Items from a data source

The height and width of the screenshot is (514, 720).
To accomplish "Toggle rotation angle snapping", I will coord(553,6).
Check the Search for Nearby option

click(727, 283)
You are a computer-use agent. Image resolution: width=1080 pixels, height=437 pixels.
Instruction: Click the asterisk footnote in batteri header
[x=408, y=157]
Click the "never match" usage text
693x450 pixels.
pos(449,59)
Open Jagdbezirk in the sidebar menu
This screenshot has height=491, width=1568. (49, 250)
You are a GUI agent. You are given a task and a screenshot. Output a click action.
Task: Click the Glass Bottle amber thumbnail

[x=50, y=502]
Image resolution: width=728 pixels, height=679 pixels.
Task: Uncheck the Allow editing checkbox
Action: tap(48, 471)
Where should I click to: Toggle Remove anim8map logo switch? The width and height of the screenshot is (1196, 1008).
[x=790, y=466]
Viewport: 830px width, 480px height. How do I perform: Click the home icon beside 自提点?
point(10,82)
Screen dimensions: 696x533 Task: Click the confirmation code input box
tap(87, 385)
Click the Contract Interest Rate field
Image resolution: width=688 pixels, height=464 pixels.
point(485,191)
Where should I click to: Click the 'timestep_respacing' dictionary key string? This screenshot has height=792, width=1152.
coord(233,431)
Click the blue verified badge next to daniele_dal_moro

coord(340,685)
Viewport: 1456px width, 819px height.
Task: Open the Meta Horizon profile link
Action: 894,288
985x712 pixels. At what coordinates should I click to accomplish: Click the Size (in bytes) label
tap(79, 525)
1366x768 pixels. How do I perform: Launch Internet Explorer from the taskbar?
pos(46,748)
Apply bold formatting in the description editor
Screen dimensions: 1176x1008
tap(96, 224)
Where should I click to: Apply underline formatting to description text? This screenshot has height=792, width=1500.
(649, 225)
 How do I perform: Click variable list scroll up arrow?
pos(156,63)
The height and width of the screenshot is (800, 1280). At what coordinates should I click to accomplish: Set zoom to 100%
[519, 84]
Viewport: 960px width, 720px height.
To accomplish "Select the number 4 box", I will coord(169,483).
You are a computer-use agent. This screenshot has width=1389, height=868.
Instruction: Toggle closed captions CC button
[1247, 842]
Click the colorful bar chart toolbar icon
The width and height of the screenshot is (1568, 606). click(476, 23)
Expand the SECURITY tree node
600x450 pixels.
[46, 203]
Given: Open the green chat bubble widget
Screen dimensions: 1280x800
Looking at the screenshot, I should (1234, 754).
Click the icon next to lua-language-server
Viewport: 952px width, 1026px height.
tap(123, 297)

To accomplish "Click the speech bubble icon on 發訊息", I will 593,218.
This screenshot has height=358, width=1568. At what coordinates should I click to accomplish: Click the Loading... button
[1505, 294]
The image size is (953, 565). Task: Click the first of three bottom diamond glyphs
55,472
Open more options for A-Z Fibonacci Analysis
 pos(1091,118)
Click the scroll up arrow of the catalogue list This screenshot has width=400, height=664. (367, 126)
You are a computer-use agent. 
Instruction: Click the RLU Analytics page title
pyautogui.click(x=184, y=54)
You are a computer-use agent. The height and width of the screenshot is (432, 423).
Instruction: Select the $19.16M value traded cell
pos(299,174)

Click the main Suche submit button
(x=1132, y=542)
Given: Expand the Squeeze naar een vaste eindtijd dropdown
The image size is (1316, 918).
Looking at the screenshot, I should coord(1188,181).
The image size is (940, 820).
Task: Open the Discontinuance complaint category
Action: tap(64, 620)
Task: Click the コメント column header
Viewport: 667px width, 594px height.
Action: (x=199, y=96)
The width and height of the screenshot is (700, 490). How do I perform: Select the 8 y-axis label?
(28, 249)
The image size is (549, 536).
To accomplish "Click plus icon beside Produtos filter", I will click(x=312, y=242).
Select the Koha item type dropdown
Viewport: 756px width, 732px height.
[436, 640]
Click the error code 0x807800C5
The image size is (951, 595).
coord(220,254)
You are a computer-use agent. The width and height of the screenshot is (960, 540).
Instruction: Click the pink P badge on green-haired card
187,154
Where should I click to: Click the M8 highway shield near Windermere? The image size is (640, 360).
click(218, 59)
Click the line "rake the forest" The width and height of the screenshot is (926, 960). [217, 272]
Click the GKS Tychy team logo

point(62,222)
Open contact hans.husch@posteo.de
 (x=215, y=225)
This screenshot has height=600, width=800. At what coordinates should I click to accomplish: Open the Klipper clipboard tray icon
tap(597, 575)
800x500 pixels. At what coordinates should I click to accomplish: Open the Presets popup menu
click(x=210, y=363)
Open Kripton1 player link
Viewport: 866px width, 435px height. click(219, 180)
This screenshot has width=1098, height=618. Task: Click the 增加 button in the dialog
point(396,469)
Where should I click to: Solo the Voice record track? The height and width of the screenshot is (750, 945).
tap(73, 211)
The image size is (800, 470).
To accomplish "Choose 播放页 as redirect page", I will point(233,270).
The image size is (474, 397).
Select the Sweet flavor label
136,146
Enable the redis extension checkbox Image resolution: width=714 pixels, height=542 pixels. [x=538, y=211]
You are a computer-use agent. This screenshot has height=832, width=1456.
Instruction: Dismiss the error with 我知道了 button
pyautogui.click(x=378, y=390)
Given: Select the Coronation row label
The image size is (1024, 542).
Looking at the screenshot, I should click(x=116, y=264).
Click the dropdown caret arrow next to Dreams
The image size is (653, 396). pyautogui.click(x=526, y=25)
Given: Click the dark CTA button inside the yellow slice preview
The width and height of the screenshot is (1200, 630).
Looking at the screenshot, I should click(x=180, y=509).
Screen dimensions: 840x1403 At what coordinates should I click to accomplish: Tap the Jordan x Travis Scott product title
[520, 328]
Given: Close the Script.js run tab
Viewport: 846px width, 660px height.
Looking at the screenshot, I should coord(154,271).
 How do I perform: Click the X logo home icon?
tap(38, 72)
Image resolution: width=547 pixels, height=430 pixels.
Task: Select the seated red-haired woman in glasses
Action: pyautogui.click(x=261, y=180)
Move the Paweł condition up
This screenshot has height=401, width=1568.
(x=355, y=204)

#### [EXERCISE OBJECTIVE]
If a line in the entries above contains "agent", report it.

#### [RESULT FOR THIS TASK]
You are a computer-use agent. Image resolution: width=1080 pixels, height=437 pixels.
You are a GUI agent. You are given a task and a screenshot. Output a click action.
You are a computer-use agent. This screenshot has width=1389, height=868.
You are a computer-use agent. 
You are a computer-use agent. The height and width of the screenshot is (432, 423).
You are a computer-use agent. The width and height of the screenshot is (960, 540).
You are a computer-use agent. This screenshot has height=832, width=1456.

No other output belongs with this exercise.